Audio Settings: Preventing Feedback
Enable echo cancellation and related options when getting audio.
localStream = await navigator.mediaDevices.getUserMedia({
audio: {
echoCancellation: true,
noiseSuppression: true,
autoGainControl: true,
}
});
See the audio feedback prevention article for details.
The Full Connection Flow
- Caller: start mic → generate Offer → display QR 1/4, 2/4, 3/4, 4/4 in order
- Callee: start mic → scan 4 QR codes with camera → Answer auto-generated → display QR 1/4–4/4
- Caller: scan callee’s 4 QR codes
- Connection established: P2P call starts
Live Demo
Here’s a working demo.
Testing on PC + smartphone confirms the P2P call works.
Conclusion
Technically possible.
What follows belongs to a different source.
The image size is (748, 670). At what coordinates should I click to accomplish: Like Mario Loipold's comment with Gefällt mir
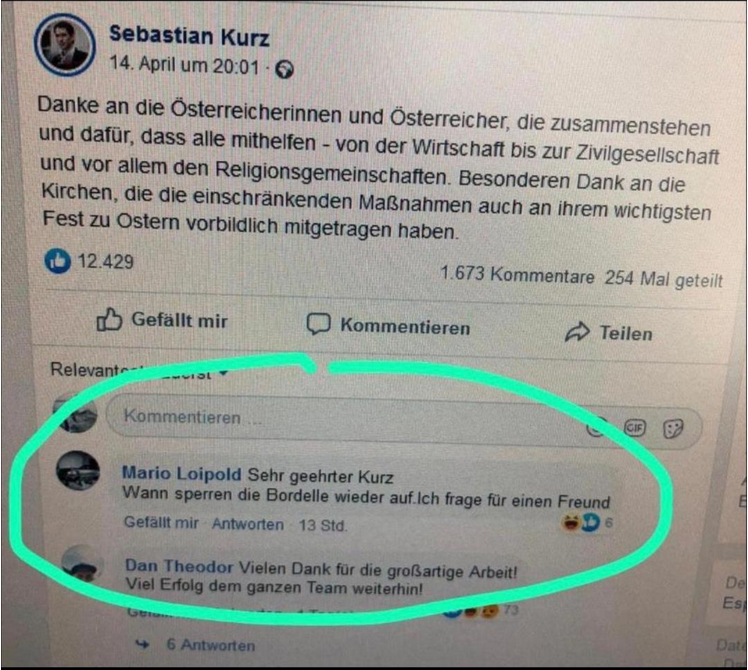[161, 523]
Fully serverless P2P voice calls work with just QR code exchange.
But practical usefulness is questionable:
- Scanning 4 QR codes in order is tedious
- Adding video would need even more QR codes
- Just use LINE call
Still, it was a good experiment for understanding how WebRTC signaling actually works. Figuring out what’s possible under the constraint of “P2P with no server” was genuinely interesting.